As per the deal, the carrier can cut pilots’ guaranteed hours by as much 5%. Additionally, more than 1,700 pilots will get partial pay of 30 hours a month even without having to fly. These pilots would have otherwise been furloughed at the end of the month without a deal. The Air Line Pilots Association, representing nearly 13,000 Delta pilots, said that the deal was favored by 74% of the voters.

CNBC reported that Delta has so far been able to avoid involuntary furloughs thanks to a large number of employees having accepted buyouts and voluntary leaves of absence.
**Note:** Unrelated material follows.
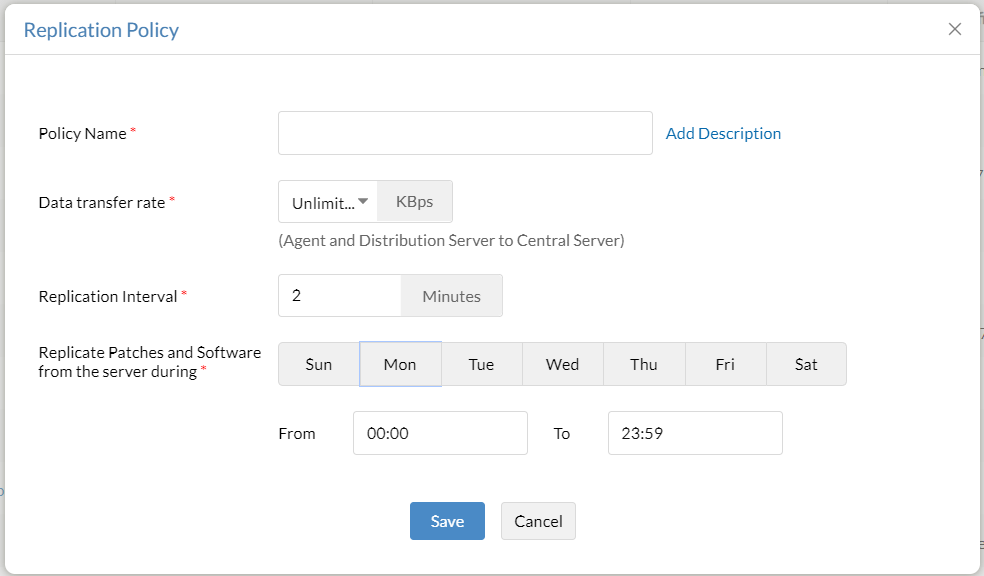Cancel the replication policy dialog

pyautogui.click(x=538, y=521)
This is unlike its peers American Airlines (AAL - Free Report) and United Airlines (UAL - Free Report) . Together both these airlines have furloughed 30,000 employees following the expiration of the federal aid on Sep 30, 2020.

Separately, Delta’s chief of operations, John Laughter gave a heads up that the spike in coronavirus cases is affecting the airline’s bookings for the holiday season.

Shares of Delta have declined more than 29% so far this year primarily due to the coronavirus-led travel demand woes on its operations. Due to tepid travel demand, passenger revenues have plunged 68% in the first nine months of 2020. Revenues are likely to remain under pressure unless coronavirus concerns fade.

 

Delta, United Airlines and American Airlines each carry a Zacks Rank #4 (Sell).